There are theologies that allow for adherents of Abrahamic religions to co-exist peacefully with others, but people who embrace such theologies are not devoted monotheists. They are henotheists–believers that other gods may exist, but we only pay attention to ours–or monolatrists–believers that other gods may exist, but ours is the only one worthy of worship.
None of the Abrahamic religions’ revelations allow for these options. In Judaism, you have the First Commandment: “I am the Lord your God; you shall have no other gods before me.” In Christianity, you have 1 Corinthians 8:4, “There is no God but one” and Acts 4:12, “There is no other name under Heaven… by which we must be saved.” The basic tenet of Islam, the affirmation you must make to become a Muslim, is, “There is no God but Allah (God).”
If you’re going to relent on the only-one-God statement and allow your infidel neighbors to live, you have to stop being a literalist. And then the question arises, as it arose for me when I first began to doubt the Bible many years ago, “If you’re going to let go of biblical literalism, then how far are you going to go?”
If you’re not going to accept all of it, why accept any of it? Where do you draw the line?
Why, then, is it worthwhile being a Jew, a Christian, a Muslim, let alone an adherent to any of the dozens of monotheistic religions outside of the Abrahamic spectrum?
I despair when I hear of religious wars in countries that don’t think of being dominated by monotheistic religions, because I think, “Maybe John Lennon was right–maybe religion is inherently flawed.” (I am not given to believing that religion is bad. I think that religionS can be bad, but I believe that religion–small r–is just the way that people make sense of the world, of the things in the world that are greater than they.

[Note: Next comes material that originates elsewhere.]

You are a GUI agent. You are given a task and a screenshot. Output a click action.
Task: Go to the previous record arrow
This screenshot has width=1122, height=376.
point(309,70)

I am an atheist and I don’t believe that I am devoid of religion.) But even in India, where Hinduism is not usually monotheistic, a lot of the wars involve Muslims, who are monotheists. Monotheism inevitably begets war.
Last night I watched a staging of Jesus Christ Superstar on TV, and I remembered that I had just, in a Facebook posting, quoted a Gospel. I had to admit that the Bible is not useless to me: the parables, for example, provide me with useful points of departure as a writer. But really, the picking and choosing that I do out of the Bible is so little that it would be ludicrous for me to suggest that I look to it as Holy Book. It’s a resource, much as my thesaurus is a resource.
I can live and let live, because I’m a pluralist.